When is a defensive sector no longer defensive? When it’s the utility sector. FTSE 100 giants such as British Gas-owner Centrica (LSE: CNA) and pipes and wires giant National Grid both slumped over the past five years. FTSE 250 water utility and waste management company Pennon Group (LSE: PNN) has found itself in the same leaky boat.
However, utilities still offer investors one compelling benefit – electric yields. Is that reason enough to invest?
Working on water
Pennon’s share price dipped slightly after it posted a 1% drop in statutory profit before tax to £260.1m in this morning’s full-year results. However, taking a more positive view, that worked out as an 8.3% rise on an underlying basis to £280.2m after non-underlying items of £19.9m, broadly comparable with last year.
The group also posted a 6.1% rise in underlying revenues to £1.48bn, and a 8.4% gain in underlying operating profit to £350m. Management hailed a “robust performance in 2018/19”, in line with expectations, including £17m of efficiencies. The dividend per share increased 6.4% to 41.06p and the stock now offers a forward yield of 6%, with cover of 1.3.
Waste not, want not
Pennon has to keep investing in the business, pumping in £650m in the current regulatory period, and more than £7bn in total since 1989. Its stock has fallen 22% in the past two years, but that leaves it trading at 12.8 times earnings, a tempting entry point for long-term income seekers.
The group operates both South West Water and Viridor Recycling, and the latter has benefited from the ‘Blue Planet effect’, boosting recycling rates. As Roland Head points out, water gives stable cash flows while recycling offers greater growth prospects, as seen in Viridor’s EBITDA growth of +19.1%. It could nicely underpin your portfolio, unless you fear a Corbyn-style asset snatch.
Low energy
That shadow hangs over Centrica too, but that isn’t the only reason for its dismal share price showing, or even the main one. Centrica stock trades a whopping 75% lower than five years ago as a customer exodus, mild winters, nuclear outages, volatile energy prices, softening upstream revenues, and the energy cap combine to menace profits.
One thing undoubtedly tempts – a forward yield of 11.2%. However, this isn’t to be relied on as almost everyone expects it to be cut soon. There’s a precedent… Centrica cut by 30% in 2015.
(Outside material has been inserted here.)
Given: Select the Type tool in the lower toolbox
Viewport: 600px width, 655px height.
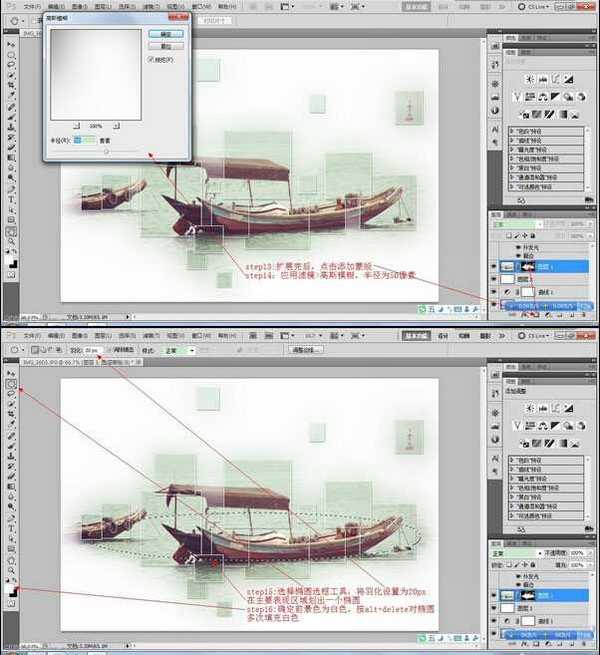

That said, a cut wouldn’t be the end of the world given today’s outsize income stream. Even a 50% drop would still give a juicy yield of around 5.5%. If you’re serious about buying Centrica you might be tempted to wait until after the cut, although I suspect it’s already in the share price.
Price looks right
Earnings per share have fallen for five successive years and a further 12% drop is expected in the year to 31 March 2019. However, City analysts reckon earnings could rebound 19% the year after, even though revenue growth looks flat.
GA Chester reckons Centrica has fallen so far it finally looks cheap enough to buy, valued at just 9.9 times forecast earnings for 2020. Now could be a good time to take a position, nationalisation threats notwithstanding.